Health officials in New York City are seeing a jump in cases of a rare disease linked to rat urine. This news comes just one year after the rulers anointed a czar for its “war on rats.”

It doesn’t seem to be going well, like every war the U.S. has backed lately. Harry Nespoli, president of the Uniformed Sanitationmen’s Association, which represents Department of Sanitation workers, told USA Today: “The streets are looking cleaner, but the rats are still around…Look, they were here before us.”

“Experts” claim that cases of leptospirosis, the illness caused by exposure to rats’ urine, have been increasing as sanitation workers are exposed to the bacteria.

In April 2023, Mayor Eric Adams appointed the city’s first “rat czar,” whose job is to reduce the pest population and promote cleaner streets and new approaches to trash collection. The City Council also considered ordinances that could decrease the rat population using a birth control program. That’s right, people think they can control rats with birth control. No wonder New York City is seeing an increase in leptospirosis.

In 2024, six sanitation workers got the disease, according to Nespoli. Five of the 24 cases the year prior occurred among sanitation workers, he added.

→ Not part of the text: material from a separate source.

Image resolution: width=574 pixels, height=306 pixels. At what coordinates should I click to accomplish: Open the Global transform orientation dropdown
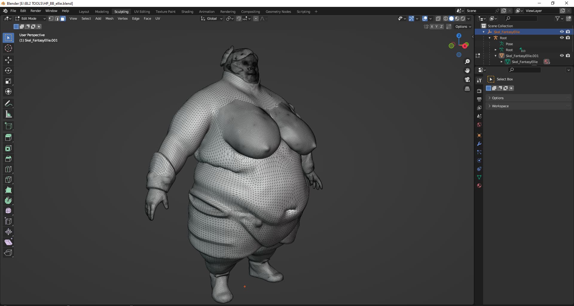click(212, 19)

According to the Centers for Disease Control and Prevention, in humans, leptospirosis can cause a wide range of symptoms, some of which may be mistaken for other diseases. Some infected persons, however, may have no symptoms at all. Without treatment, Leptospirosis can lead to kidney damage, meningitis (inflammation of the membrane around the brain and spinal cord), liver failure, respiratory distress, and even death.

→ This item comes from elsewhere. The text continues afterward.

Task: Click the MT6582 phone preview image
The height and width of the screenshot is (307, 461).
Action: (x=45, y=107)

Leptospirosis can cause a wide range of symptoms, including:

  • High fever
  • Headache
  • Chills
  • Muscle aches
  • Vomiting
  • Jaundice (yellow skin and eyes)
  • Red eyes
  • Abdominal pain
  • Diarrhea
  • Rash

But these symptoms are often disregarded as other diseases or illnesses too. No sanitation workers have yet to die of the disease, Nespoli stated. But the prospect of such a scenario prompted a state bill backed by the union that would provide benefits to employees and their families if they become disabled or die from the disease.